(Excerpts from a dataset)
-*-*-

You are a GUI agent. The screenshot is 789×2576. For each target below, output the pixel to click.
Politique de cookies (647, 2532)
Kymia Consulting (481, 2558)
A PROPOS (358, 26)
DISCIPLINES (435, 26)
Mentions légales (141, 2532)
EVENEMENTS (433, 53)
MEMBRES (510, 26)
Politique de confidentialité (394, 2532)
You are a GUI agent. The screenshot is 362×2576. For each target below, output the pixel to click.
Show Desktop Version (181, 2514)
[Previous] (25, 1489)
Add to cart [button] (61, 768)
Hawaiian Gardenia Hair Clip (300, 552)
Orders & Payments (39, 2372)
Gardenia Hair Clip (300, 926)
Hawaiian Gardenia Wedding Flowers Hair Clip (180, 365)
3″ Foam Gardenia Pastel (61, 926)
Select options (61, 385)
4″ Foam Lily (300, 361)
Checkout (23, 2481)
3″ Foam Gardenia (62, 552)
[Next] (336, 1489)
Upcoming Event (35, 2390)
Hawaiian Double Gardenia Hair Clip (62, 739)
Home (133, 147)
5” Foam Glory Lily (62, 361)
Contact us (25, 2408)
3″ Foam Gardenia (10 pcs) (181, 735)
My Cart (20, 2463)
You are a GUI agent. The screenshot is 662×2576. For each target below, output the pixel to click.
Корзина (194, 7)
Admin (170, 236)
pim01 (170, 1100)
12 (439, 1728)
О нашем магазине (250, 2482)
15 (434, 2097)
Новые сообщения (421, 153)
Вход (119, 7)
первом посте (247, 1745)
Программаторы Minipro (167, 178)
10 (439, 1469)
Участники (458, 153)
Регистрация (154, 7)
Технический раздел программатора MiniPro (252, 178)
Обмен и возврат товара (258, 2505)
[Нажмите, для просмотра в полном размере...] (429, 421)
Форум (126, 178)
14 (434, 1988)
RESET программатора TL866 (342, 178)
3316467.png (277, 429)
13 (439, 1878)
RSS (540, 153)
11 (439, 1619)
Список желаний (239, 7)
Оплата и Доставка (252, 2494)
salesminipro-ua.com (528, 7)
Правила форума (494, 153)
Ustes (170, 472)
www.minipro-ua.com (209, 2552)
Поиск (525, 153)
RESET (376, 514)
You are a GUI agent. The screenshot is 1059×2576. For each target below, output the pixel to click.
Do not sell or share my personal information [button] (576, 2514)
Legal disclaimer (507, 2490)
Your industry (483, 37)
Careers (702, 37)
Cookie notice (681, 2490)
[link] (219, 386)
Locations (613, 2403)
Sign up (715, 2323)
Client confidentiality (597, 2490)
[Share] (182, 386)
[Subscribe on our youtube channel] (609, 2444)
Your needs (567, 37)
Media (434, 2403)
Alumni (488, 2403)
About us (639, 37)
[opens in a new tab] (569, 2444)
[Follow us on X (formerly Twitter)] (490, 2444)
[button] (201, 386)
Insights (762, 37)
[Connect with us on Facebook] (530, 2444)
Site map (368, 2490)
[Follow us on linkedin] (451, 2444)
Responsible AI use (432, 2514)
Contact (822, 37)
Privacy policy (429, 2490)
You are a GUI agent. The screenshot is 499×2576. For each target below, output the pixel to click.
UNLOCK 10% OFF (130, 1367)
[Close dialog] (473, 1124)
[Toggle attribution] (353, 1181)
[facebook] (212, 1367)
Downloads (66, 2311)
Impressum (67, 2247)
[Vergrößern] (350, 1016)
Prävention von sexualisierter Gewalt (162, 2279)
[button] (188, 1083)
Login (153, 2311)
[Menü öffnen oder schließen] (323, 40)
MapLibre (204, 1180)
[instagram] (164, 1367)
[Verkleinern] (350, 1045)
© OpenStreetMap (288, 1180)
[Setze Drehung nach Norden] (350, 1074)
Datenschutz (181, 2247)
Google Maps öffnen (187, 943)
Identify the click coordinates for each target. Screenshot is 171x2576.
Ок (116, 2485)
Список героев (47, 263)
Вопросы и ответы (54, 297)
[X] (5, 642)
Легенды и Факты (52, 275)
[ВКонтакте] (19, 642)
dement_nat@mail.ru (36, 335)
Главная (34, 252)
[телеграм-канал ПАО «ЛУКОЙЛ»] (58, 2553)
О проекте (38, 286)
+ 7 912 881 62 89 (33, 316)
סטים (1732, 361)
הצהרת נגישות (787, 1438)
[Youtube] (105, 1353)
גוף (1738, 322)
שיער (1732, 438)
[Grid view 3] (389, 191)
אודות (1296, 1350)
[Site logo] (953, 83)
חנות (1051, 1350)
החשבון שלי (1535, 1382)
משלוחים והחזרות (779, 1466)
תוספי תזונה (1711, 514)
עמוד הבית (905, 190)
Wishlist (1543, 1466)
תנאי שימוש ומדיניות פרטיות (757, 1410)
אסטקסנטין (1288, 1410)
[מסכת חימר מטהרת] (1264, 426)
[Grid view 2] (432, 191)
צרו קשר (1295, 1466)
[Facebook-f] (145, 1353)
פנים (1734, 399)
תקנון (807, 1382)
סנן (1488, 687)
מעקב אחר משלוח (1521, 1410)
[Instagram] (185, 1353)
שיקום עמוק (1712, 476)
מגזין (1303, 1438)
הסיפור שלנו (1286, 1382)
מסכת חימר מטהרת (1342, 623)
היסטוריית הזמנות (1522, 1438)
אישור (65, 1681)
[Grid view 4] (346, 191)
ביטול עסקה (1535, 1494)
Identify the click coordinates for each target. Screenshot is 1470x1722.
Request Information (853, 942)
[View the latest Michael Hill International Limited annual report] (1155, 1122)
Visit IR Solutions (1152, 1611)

-*-*-

◆ Task goal ◆
Set down the data once more, exactly as shown above.

◆ Task solution ◆
You are a GUI agent. The screenshot is 789×2576. For each target below, output the pixel to click.
Politique de cookies (647, 2532)
Kymia Consulting (481, 2558)
A PROPOS (358, 26)
DISCIPLINES (435, 26)
Mentions légales (141, 2532)
EVENEMENTS (433, 53)
MEMBRES (510, 26)
Politique de confidentialité (394, 2532)
You are a GUI agent. The screenshot is 362×2576. For each target below, output the pixel to click.
Show Desktop Version (181, 2514)
[Previous] (25, 1489)
Add to cart [button] (61, 768)
Hawaiian Gardenia Hair Clip (300, 552)
Orders & Payments (39, 2372)
Gardenia Hair Clip (300, 926)
Hawaiian Gardenia Wedding Flowers Hair Clip (180, 365)
3″ Foam Gardenia Pastel (61, 926)
Select options (61, 385)
4″ Foam Lily (300, 361)
Checkout (23, 2481)
3″ Foam Gardenia (62, 552)
[Next] (336, 1489)
Upcoming Event (35, 2390)
Hawaiian Double Gardenia Hair Clip (62, 739)
Home (133, 147)
5” Foam Glory Lily (62, 361)
Contact us (25, 2408)
3″ Foam Gardenia (10 pcs) (181, 735)
My Cart (20, 2463)
You are a GUI agent. The screenshot is 662×2576. For each target below, output the pixel to click.
Корзина (194, 7)
Admin (170, 236)
pim01 (170, 1100)
12 (439, 1728)
О нашем магазине (250, 2482)
15 (434, 2097)
Новые сообщения (421, 153)
Вход (119, 7)
первом посте (247, 1745)
Программаторы Minipro (167, 178)
10 (439, 1469)
Участники (458, 153)
Регистрация (154, 7)
Технический раздел программатора MiniPro (252, 178)
Обмен и возврат товара (258, 2505)
[Нажмите, для просмотра в полном размере...] (429, 421)
Форум (126, 178)
14 (434, 1988)
RESET программатора TL866 (342, 178)
3316467.png (277, 429)
13 (439, 1878)
RSS (540, 153)
11 (439, 1619)
Список желаний (239, 7)
Оплата и Доставка (252, 2494)
salesminipro-ua.com (528, 7)
Правила форума (494, 153)
Ustes (170, 472)
www.minipro-ua.com (209, 2552)
Поиск (525, 153)
RESET (376, 514)
You are a GUI agent. The screenshot is 1059×2576. For each target below, output the pixel to click.
Do not sell or share my personal information [button] (576, 2514)
Legal disclaimer (507, 2490)
Your industry (483, 37)
Careers (702, 37)
Cookie notice (681, 2490)
[link] (219, 386)
Locations (613, 2403)
Sign up (715, 2323)
Client confidentiality (597, 2490)
[Share] (182, 386)
[Subscribe on our youtube channel] (609, 2444)
Your needs (567, 37)
Media (434, 2403)
Alumni (488, 2403)
About us (639, 37)
[opens in a new tab] (569, 2444)
[Follow us on X (formerly Twitter)] (490, 2444)
[button] (201, 386)
Insights (762, 37)
[Connect with us on Facebook] (530, 2444)
Site map (368, 2490)
[Follow us on linkedin] (451, 2444)
Responsible AI use (432, 2514)
Contact (822, 37)
Privacy policy (429, 2490)
You are a GUI agent. The screenshot is 499×2576. For each target below, output the pixel to click.
UNLOCK 10% OFF (130, 1367)
[Close dialog] (473, 1124)
[Toggle attribution] (353, 1181)
[facebook] (212, 1367)
Downloads (66, 2311)
Impressum (67, 2247)
[Vergrößern] (350, 1016)
Prävention von sexualisierter Gewalt (162, 2279)
[button] (188, 1083)
Login (153, 2311)
[Menü öffnen oder schließen] (323, 40)
MapLibre (204, 1180)
[instagram] (164, 1367)
[Verkleinern] (350, 1045)
© OpenStreetMap (288, 1180)
[Setze Drehung nach Norden] (350, 1074)
Datenschutz (181, 2247)
Google Maps öffnen (187, 943)
Identify the click coordinates for each target. Screenshot is 171x2576.
Ок (116, 2485)
Список героев (47, 263)
Вопросы и ответы (54, 297)
[X] (5, 642)
Легенды и Факты (52, 275)
[ВКонтакте] (19, 642)
dement_nat@mail.ru (36, 335)
Главная (34, 252)
[телеграм-канал ПАО «ЛУКОЙЛ»] (58, 2553)
О проекте (38, 286)
+ 7 912 881 62 89 (33, 316)
סטים (1732, 361)
הצהרת נגישות (787, 1438)
[Youtube] (105, 1353)
גוף (1738, 322)
שיער (1732, 438)
[Grid view 3] (389, 191)
אודות (1296, 1350)
[Site logo] (953, 83)
חנות (1051, 1350)
החשבון שלי (1535, 1382)
משלוחים והחזרות (779, 1466)
תוספי תזונה (1711, 514)
עמוד הבית (905, 190)
Wishlist (1543, 1466)
תנאי שימוש ומדיניות פרטיות (757, 1410)
אסטקסנטין (1288, 1410)
[מסכת חימר מטהרת] (1264, 426)
[Grid view 2] (432, 191)
צרו קשר (1295, 1466)
[Facebook-f] (145, 1353)
פנים (1734, 399)
תקנון (807, 1382)
סנן (1488, 687)
מעקב אחר משלוח (1521, 1410)
[Instagram] (185, 1353)
שיקום עמוק (1712, 476)
מגזין (1303, 1438)
הסיפור שלנו (1286, 1382)
מסכת חימר מטהרת (1342, 623)
היסטוריית הזמנות (1522, 1438)
אישור (65, 1681)
[Grid view 4] (346, 191)
ביטול עסקה (1535, 1494)
Identify the click coordinates for each target. Screenshot is 1470x1722.
Request Information (853, 942)
[View the latest Michael Hill International Limited annual report] (1155, 1122)
Visit IR Solutions (1152, 1611)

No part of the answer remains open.